Since the racial climate changed 11 months ago with the murder of George Floyd, large corporations have increased their philanthropic donations to racial-justice causes and issued lots of public statements about their resolve to promote change. But a Brookings Institution report in March said there has been less practical progress in key areas such as hiring and procurement.

“Business rhetoric remains ahead of company performance,” Brookings said, citing a study by KKS Advisors. “Companies have yet to make enough demonstrable improvements for their workers, customers, suppliers, the environment and local communities.”

Despite these caveats, we must applaud the companies for committing to racial justice, while taking care to hold them accountable for their promises.

The GWP says it wants to work with elected officials, academics and other community leaders to craft a blueprint so our region can become the nation’s “most diverse and inclusive economy” within 10 years.

“As a region, we don’t have a strategy for inclusive growth,” said GWP Chairman Peter L. Scher, a vice chairman of JPMorgan Chase & Co. “Let’s put a long-term plan in place. What do governments need to do, what do companies need to do. . . . There are parts of our economy that we’re just not reaching.”

The council also plans to develop a “dashboard” of economic indicators to measure how the region is doing on racial inclusion. It would track statistics such as small-business survival and homeownership.

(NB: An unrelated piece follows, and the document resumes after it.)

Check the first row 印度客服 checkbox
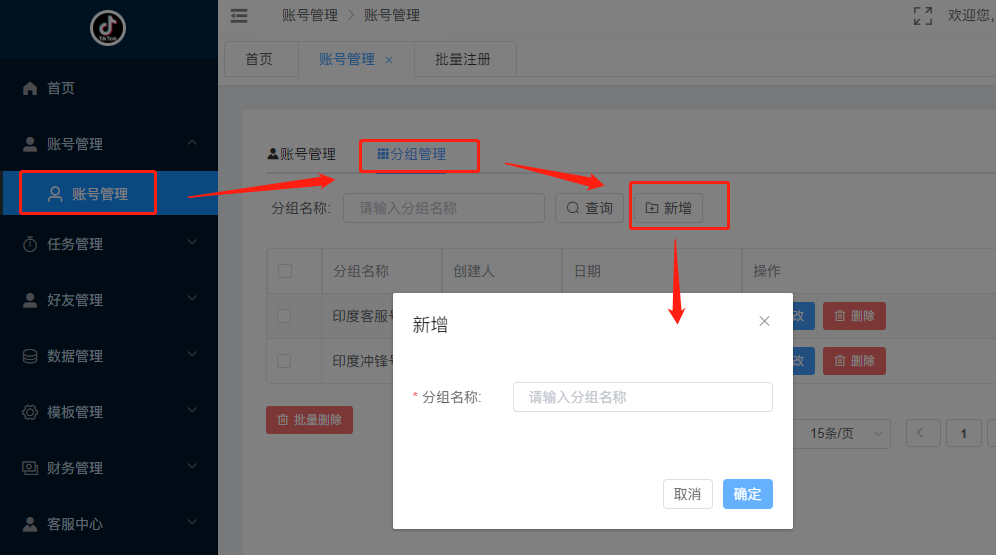285,316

It also wants to provide more support for minority-owned small businesses, such as by sharing back-office services like human resources and tax preparation.

We have a long way to go. According to the Brookings Metro Monitor, the Washington area ranks 51st among the 53 largest U.S. metro regions over the past decade in “racial inclusion,” which measures the gap in economic progress between White people and people of color.

The region fares better by some other statistics, such as Black people’s representation in management and business ownership. But Amy Liu, a Brookings vice president and director of its Metropolitan Policy Program, said Black people still are significantly underrepresented in those fields.

Our area “ranks at the bottom as an economy that works for everyone, and at the bottom as working for people of color, at a time when the region is already majority non-White,” Liu said.

“Having talent come from Black and Latino communities is at the heart of the region’s future,” she said. “There’s a huge opportunity for this region to have a different growth model, in which you can be a high-tech, high-innovation economy that lifts up the talents and assets of Black and Latino communities.”

The GWP says eliminating the gap between White and Black people in the poverty rate in our region would raise 237,000 Black people out of poverty. Doing the same for homeownership would mean 260,000 more Black households get the opportunity to own a home. Closing the racial wealth gap would add $35 billion to $50 billion to the region’s economy by 2028.

Mellody Hobson, president of Ariel Investments and chair of Starbucks’s board of directors, has said that the nation is entering the third phase of its effort to achieve full civil rights for Black people and that the challenge “has landed at the feet of corporate America.”

The first two achievements were emancipation in the Civil War and the civil rights laws of the 1960s. She said the challenge now is to eliminate structural racism in the economy.

The nation’s African Americans apparently agree. A survey of 30,000 Black Americans by the Black Futures Lab found their top priority — ahead of ending police abuse — was raising Black workers’ wages enough to support their families.

If anything drives real change, it would be companies’ recognition that racial progress is vital to their bottom line.

“There are a lot of people around the DMV who believe in this from a moral standpoint,” said Jason Wright, president of the Washington Football Team and co-chair with Johnson of the GWP council. “Even if you don’t give a damn about the moral and ethical side, this is almost an economic imperative.”